[Extracted information]

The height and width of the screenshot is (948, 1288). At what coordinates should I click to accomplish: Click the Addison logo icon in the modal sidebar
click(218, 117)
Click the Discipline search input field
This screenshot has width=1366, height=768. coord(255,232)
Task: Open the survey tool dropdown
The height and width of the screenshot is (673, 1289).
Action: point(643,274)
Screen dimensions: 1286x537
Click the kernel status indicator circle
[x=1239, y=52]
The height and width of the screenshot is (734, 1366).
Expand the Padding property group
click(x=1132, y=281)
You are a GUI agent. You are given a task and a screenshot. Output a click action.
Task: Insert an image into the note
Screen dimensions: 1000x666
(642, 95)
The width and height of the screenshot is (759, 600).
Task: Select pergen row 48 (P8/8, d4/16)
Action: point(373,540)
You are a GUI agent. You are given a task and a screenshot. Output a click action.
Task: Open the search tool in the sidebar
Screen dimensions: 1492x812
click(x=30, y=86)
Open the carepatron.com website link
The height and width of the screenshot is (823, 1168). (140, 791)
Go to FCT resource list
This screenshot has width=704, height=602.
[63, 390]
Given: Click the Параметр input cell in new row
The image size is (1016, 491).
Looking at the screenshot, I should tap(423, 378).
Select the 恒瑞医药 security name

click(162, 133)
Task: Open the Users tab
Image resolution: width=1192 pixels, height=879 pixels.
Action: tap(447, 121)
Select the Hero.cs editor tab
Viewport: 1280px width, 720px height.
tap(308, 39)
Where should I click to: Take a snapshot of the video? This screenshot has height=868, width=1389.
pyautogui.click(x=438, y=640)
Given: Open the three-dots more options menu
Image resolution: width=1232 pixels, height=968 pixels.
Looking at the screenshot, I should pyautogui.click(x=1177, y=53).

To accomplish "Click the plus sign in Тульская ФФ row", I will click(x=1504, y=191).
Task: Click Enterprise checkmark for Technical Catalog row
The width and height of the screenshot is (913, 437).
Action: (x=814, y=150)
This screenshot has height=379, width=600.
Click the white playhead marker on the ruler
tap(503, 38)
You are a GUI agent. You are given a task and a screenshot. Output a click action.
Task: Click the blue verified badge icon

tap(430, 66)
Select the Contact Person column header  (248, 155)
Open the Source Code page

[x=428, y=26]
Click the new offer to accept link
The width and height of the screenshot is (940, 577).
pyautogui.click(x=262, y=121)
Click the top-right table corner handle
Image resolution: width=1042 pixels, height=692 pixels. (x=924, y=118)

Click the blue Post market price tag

[/Extracted information]

Where in the records does the string "tool" appear? Copy every line that has it.

Expected answer:
Task: Open the survey tool dropdown
Task: Open the search tool in the sidebar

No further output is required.